Roughly nine million American households borrowed on payday loans in 2002, typically paying annualized interest rates above seven thousand percent. These loans have a term equal to the duration of one pay cycle, mature on borrowers' paydays, and are collateralized with post-dated personal checks. The total volume of payday loan borrowing increased four-fold from 1999-2003 to a total of $40 billion. With a unique new dataset of nearly 2 million payday loan applications, 1.7 million loans, and 215,000 borrowers, the primary objective of the work funded by this award is to explain why consumers use these extremely expensive financial instruments.

Two candidate hypotheses stand out. First, consumers may experience shocks to consumption needs like expenses for health care or car repairs. These shocks could raise the marginal utility of consumption enough to account for borrowing at very high interest rates. Surprisingly little existing economics research has studied consumption shocks, and an important secondary objective of the proposed project is to explore models of consumption shocks and quantify their role in economic decision-making. A second possible explanation for payday borrowing is that consumers might heavily discount utility from future consumption.
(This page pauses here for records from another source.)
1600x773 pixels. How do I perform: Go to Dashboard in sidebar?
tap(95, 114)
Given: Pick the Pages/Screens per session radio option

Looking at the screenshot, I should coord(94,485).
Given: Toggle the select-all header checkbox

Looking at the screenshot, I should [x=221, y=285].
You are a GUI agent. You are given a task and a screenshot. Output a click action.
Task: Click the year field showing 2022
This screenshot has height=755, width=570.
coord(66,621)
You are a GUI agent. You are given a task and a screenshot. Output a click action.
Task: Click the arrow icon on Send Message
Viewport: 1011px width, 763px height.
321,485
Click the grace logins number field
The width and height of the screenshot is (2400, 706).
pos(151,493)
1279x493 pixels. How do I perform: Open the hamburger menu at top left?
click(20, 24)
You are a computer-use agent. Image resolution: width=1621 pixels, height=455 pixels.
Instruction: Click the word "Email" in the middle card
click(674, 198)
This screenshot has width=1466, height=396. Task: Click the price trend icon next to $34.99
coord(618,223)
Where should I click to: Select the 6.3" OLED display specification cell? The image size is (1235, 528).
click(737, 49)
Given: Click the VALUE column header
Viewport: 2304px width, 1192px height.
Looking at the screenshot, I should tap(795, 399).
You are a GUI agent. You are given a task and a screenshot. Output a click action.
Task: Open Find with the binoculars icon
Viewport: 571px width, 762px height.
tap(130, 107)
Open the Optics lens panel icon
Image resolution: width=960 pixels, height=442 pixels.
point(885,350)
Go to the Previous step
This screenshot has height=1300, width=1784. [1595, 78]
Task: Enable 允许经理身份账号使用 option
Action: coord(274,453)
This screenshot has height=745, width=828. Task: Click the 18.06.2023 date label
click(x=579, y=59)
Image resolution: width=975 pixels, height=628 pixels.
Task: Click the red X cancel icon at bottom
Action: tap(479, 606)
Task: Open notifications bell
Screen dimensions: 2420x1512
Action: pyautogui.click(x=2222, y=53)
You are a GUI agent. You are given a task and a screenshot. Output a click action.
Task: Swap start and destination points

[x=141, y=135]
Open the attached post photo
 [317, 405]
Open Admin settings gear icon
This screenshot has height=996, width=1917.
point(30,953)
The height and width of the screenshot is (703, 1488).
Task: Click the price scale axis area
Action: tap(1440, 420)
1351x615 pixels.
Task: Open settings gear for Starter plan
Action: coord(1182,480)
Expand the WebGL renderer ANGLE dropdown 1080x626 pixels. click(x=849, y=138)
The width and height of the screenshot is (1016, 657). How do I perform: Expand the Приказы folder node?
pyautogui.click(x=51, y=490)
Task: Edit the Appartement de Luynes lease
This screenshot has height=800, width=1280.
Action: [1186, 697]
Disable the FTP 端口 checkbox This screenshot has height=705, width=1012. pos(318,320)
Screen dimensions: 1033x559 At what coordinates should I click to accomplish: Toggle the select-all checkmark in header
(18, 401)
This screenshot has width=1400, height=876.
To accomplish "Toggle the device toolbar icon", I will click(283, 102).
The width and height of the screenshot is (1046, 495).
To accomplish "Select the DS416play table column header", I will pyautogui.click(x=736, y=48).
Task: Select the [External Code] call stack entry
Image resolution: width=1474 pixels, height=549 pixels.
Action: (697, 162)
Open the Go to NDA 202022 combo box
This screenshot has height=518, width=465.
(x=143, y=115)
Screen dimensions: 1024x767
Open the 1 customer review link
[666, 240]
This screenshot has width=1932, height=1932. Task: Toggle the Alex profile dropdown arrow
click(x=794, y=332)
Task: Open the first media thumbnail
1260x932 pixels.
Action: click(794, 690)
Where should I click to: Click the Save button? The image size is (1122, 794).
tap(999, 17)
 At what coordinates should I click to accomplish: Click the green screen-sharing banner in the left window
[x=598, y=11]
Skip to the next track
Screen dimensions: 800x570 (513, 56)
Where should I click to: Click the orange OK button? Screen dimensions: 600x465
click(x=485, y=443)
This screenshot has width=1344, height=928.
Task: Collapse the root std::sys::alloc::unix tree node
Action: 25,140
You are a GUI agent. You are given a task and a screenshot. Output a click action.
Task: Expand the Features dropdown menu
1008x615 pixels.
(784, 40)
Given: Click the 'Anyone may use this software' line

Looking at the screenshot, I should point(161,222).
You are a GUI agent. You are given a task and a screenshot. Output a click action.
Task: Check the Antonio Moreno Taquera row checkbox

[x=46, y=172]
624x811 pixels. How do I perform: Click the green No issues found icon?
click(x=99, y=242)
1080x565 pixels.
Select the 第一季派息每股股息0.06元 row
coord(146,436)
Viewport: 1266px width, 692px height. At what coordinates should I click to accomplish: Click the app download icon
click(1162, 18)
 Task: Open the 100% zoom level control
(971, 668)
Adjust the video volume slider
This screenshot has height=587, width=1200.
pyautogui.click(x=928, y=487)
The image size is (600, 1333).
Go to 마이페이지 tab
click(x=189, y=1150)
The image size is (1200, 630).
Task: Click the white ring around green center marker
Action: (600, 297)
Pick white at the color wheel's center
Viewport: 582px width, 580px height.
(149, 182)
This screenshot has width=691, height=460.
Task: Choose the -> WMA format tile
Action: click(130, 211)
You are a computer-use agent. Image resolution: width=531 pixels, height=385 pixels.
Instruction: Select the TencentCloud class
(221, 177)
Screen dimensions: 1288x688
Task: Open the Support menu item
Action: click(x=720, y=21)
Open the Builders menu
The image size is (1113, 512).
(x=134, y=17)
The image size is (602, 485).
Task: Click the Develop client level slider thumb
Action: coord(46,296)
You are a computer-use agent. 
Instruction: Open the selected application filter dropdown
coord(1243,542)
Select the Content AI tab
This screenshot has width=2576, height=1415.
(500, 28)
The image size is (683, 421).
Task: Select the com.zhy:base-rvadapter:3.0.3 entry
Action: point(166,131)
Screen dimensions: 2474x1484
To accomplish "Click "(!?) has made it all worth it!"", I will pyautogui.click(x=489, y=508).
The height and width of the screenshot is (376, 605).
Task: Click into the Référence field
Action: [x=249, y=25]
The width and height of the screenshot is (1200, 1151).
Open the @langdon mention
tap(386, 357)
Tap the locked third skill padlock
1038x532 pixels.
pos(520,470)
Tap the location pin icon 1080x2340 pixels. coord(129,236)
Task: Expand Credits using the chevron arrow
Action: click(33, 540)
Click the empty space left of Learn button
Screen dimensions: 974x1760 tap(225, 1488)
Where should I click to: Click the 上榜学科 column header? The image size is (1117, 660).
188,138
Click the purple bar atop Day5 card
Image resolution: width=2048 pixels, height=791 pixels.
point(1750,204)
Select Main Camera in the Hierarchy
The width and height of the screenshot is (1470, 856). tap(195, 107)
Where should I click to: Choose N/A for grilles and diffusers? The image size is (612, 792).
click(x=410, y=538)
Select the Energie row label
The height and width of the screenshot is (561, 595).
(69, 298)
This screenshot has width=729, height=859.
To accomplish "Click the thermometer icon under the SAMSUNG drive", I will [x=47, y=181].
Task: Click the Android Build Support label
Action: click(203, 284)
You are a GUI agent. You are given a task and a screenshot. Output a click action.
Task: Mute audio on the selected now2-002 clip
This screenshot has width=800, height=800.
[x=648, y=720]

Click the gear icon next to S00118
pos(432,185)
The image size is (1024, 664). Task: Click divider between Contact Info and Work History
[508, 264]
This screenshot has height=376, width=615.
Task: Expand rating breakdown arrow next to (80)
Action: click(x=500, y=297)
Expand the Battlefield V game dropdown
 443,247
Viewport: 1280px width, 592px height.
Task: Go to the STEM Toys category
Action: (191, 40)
The research will evaluate these hypotheses. A survey to collect data on payday borrowers' actual consumption expenditures will be used to gather data that directly indicate the magnitudes of consumption shocks. This research will advance knowledge by developing and testing new models of shocks to consumption needs and explaining why people borrow at very high interest rates on payday loans. The richness of the payday loan dataset provides an unusual opportunity to conduct this inquiry, and recent work (Gourinchas and Parker 2002, and Laibson, Repetto, and Tobacman 2004) developed techniques that will be applied and extended here.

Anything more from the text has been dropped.